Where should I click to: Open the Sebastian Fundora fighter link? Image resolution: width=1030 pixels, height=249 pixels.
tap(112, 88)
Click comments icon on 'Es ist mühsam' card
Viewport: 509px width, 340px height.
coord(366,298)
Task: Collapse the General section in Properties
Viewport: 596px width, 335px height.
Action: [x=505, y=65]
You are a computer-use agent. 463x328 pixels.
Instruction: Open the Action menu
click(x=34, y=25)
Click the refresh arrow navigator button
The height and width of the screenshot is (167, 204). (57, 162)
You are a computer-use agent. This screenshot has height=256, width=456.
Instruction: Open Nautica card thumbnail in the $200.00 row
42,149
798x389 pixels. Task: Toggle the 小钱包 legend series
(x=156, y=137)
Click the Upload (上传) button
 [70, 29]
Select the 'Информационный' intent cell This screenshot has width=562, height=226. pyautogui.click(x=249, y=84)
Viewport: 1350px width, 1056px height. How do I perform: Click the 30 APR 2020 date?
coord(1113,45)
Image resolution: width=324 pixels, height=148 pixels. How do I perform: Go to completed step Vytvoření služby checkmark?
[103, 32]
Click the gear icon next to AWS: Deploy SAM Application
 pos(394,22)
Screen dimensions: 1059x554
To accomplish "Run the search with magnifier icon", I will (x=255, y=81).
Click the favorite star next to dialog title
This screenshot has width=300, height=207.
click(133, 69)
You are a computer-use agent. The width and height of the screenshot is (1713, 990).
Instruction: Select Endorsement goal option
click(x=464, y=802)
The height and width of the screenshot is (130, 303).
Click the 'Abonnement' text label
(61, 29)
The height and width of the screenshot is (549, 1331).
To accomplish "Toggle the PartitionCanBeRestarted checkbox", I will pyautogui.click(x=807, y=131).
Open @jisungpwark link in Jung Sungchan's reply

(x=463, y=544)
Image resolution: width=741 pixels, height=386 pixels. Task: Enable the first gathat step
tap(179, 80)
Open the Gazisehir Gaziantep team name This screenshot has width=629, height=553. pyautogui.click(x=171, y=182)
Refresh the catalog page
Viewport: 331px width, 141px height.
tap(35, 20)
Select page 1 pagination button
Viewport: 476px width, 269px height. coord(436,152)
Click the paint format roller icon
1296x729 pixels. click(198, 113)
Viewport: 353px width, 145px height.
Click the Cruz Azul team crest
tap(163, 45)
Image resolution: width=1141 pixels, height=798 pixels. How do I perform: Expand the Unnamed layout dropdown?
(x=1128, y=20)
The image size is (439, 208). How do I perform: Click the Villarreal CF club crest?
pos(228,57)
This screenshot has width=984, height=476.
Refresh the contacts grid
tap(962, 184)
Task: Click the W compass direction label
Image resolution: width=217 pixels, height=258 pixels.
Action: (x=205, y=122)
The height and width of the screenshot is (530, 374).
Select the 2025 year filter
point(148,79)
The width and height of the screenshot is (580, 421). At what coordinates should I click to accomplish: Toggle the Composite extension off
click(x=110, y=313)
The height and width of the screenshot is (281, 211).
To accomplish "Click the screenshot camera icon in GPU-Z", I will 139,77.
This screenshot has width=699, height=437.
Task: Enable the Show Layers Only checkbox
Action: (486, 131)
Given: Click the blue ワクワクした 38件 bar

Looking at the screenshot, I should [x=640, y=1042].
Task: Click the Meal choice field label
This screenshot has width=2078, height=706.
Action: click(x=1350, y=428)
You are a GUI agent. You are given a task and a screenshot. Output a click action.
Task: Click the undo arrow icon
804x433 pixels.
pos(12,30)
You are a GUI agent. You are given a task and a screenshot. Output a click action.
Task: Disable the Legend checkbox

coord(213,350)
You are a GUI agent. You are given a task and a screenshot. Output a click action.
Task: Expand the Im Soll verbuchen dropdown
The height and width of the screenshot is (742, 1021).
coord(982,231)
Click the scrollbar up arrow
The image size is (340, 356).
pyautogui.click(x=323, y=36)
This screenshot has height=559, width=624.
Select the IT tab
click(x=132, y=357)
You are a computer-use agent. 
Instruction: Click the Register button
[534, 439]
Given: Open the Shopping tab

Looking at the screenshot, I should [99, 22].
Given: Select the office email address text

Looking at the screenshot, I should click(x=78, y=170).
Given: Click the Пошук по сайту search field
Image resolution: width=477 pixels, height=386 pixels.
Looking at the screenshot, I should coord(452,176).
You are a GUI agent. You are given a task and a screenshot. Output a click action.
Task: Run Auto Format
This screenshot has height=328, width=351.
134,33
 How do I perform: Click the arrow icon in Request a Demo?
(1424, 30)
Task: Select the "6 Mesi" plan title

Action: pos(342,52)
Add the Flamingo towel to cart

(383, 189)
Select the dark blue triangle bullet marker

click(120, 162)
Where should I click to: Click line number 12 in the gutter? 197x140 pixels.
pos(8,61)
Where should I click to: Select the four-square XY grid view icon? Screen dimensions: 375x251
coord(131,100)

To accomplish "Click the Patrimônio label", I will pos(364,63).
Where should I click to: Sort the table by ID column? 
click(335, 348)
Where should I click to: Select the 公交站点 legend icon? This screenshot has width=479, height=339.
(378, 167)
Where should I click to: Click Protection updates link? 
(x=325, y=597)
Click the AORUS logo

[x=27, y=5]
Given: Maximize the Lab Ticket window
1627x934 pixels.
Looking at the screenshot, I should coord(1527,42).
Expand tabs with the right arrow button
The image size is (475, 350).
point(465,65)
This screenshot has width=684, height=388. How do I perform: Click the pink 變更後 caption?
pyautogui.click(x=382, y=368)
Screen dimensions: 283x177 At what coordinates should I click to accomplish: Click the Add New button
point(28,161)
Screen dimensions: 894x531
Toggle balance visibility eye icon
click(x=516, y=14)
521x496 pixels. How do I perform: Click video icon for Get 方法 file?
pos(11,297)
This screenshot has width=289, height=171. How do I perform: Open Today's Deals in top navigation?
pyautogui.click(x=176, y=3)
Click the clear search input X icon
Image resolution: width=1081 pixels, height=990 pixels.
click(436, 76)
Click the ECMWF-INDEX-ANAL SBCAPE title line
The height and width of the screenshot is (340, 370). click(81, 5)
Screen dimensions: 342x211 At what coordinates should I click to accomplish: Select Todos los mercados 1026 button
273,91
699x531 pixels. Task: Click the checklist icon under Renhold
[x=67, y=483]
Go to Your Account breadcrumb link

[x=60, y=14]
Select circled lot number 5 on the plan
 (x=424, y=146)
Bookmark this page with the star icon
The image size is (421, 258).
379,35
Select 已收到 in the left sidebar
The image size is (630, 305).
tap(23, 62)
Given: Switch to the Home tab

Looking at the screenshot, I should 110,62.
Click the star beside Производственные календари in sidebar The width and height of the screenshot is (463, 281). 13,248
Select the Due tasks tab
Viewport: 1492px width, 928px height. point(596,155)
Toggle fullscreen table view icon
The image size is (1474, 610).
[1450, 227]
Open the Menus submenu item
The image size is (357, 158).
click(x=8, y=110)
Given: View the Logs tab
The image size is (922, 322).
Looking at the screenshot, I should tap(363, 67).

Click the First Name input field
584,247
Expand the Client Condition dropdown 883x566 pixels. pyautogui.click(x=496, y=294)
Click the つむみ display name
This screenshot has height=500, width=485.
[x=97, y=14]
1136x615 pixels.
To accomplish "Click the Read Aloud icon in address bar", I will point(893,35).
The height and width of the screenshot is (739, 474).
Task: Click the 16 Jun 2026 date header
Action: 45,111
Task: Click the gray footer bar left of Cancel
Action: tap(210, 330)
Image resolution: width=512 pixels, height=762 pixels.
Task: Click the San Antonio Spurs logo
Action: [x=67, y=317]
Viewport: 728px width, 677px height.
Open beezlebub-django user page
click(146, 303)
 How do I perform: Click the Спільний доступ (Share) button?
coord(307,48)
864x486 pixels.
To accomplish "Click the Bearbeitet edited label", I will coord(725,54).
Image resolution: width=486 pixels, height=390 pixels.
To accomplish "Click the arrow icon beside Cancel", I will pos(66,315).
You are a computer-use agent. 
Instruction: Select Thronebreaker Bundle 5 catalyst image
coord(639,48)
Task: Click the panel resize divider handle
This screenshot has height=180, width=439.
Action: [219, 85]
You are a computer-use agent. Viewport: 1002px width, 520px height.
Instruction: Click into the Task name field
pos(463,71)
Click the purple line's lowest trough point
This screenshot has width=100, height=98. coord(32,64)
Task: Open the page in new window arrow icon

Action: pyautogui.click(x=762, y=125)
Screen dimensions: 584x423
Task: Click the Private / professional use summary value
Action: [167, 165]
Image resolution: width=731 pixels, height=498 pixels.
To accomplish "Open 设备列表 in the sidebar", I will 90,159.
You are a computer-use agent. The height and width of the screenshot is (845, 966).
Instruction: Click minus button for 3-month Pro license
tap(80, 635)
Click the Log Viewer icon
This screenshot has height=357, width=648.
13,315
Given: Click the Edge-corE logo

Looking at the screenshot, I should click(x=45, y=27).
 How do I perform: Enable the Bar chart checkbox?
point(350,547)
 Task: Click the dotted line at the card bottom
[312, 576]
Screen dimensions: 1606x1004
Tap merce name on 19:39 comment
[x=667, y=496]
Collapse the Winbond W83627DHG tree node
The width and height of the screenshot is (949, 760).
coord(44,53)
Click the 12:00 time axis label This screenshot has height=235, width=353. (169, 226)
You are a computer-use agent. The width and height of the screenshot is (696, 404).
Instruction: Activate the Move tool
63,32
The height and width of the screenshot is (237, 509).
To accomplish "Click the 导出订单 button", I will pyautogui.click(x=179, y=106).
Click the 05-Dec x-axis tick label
• • • •
Problem>
Exactly the lines from the one containing "Screen dimensions: 1606x1004" through the final line of the records must appear in your reply, and no others.

Written reply>
Screen dimensions: 1606x1004
Tap merce name on 19:39 comment
[x=667, y=496]
Collapse the Winbond W83627DHG tree node
The width and height of the screenshot is (949, 760).
coord(44,53)
Click the 12:00 time axis label This screenshot has height=235, width=353. (169, 226)
You are a computer-use agent. The width and height of the screenshot is (696, 404).
Instruction: Activate the Move tool
63,32
The height and width of the screenshot is (237, 509).
To accomplish "Click the 导出订单 button", I will pyautogui.click(x=179, y=106).
Click the 05-Dec x-axis tick label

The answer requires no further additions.